Mar 20, 2026
The oldest American habit is to turn every constitutional crisis into 1776. That instinct is understandable; the country was born by teaching itself to see tyranny in a king. But the closer one looks at King George III, the stranger the comparison becomes. The monarch Americans immortalized as a cartoon despot was stubborn, punitive, and often wrong, yet he was also a constitutional ruler acting through ministries and Parliament, not a modern strongman governing by naked personal whim.
Donald Trump, by contrast, is an elected president who has made personal grievance, public humiliation, and retaliatory power central to his political style. That is the paradox: the king may have been misunderstood, while the president is almost too well understood.
George III deserves no halo. He approved hard-line responses to colonial resistance, backed Lord North, rejected conciliation, consented to the hiring of Hessian troops, and insisted on fighting longer than prudence justified. But even the historical record most damaging to him points to something crucial: he did not simply impose colonial law by royal fiat. Historians now generally treat the core dispute as one over parliamentary sovereignty, with George lending the crown to Parliament’s position rather than single-handedly inventing the imperial crisis.
The Declaration of Independence therefore performed a brilliant simplification. Its 27 grievances did more than complain; the National Archives says they were the proof offered to justify rebellion to the world. A sprawling constitutional struggle was condensed into one recognizable villain. Revolutions need a face, and George III became it.
Reality, however, was crowded with people who did not read the script. John Adams later described the colonies as roughly divided into thirds—Patriot, Loyalist, and neutral—and historians still estimate that about 15 to 20 percent of white colonial men actively aided Britain, while many more tried to stay out of the fight. In Britain, too, opinion was mixed: some denounced the war as ruinous, while others believed, with George, that rebellion against the monarch and Parliament was intolerable.
This is the part American memory resists. George III often looked omnipotent from Philadelphia precisely when his control was proving fragile in London. After the loss of America, he considered abdicating. At the first diplomatic opening after the war, he took a tone of accommodation toward the United States rather than endless theatrical vengeance. He was obstinate, yes. But he was also a king confronting failure, not a clown strutting through it.
Trump is the inverse figure. He is not a monarch losing authority inside a constitutional system; he is an elected leader who repeatedly drags the constitutional system back toward himself. Reuters reported in April 2025 that in his first 100 days he used the levers of presidential power against a wide range of perceived enemies. By November 2025, Reuters had documented at least 470 targets of retribution under his leadership—federal employees, prosecutors, universities, media outlets, and others—describing retaliation as a guiding principle of governance.
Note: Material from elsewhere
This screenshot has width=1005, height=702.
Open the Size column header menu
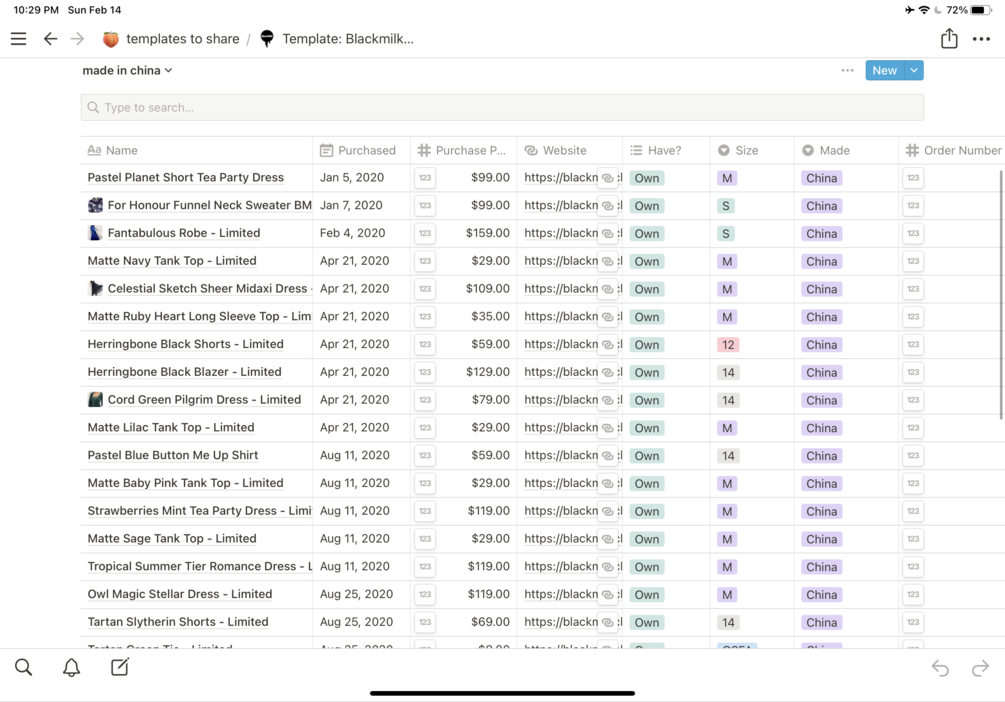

George III did not govern in the idiom of cable television and social-media taunt. Trump does. On March 17, 2026, Reuters reported that after Trump renewed personal attacks on judges who ruled against him, Chief Justice John Roberts warned that such hostility was “dangerous.” Reuters also reported on March 18 that Trump escalated his attacks on war coverage by accusing unnamed media organizations of conduct amounting to treason, while the FCC chair had warned broadcasters days earlier to “correct course” before license renewals. That is not merely strong leadership. It is humiliation and intimidation as method.
Then there is the monarchical aesthetic Trump seems unable to resist. Reuters reported at the end of 2025 that he had affixed his name to buildings, federal programs, and initiatives, including the Kennedy Center and the U.S. Institute of Peace, while draft coin designs featuring Trump were floated for the 250th anniversary year. Historians told Reuters this kind of branding was unusual for a sitting president because it blurs the line between the state and the man. Reuters also reported in January 2026 that Trump’s “exercise of raw power” had left allies and adversaries reeling and upended the rules-based order abroad. A republic is supposed to make a distinction between country and ruler sacred. Trump treats that distinction as a marketing opportunity.
So who would be worse to live under? For the colonist whose port was closed, whose town was occupied, or whose life was swallowed by imperial war, George III could be harsh enough. But for the modern citizen, Trump may be more corrosive because his version of power is more intimate and more totalizing. George III wanted submission from a rebellious province. Trump seeks obedience from every institution within sight—courts, media, universities, bureaucracy—and he seeks it with the tools of a modern spectacle state. That is why he can feel, to many Americans, more authoritarian than the monarch their ancestors rebelled against.
That is the irony at the center of the American story. Americans wrote George III into history as the archetypal tyrant, but he now looks less like the pure model of modern authoritarianism than like the mask revolutionary rhetoric needed him to wear. Nearly 250 years later, the country finds itself in a harsher irony: the king may have been simplified, but the elected president is not. The republic is haunted by a crown because it keeps discovering that authoritarianism does not need bloodline, coronation, or ermine. It can arrive by ballot, by branding, by grievance, and by a leader who mistakes the nation for a stage built to reflect his own name.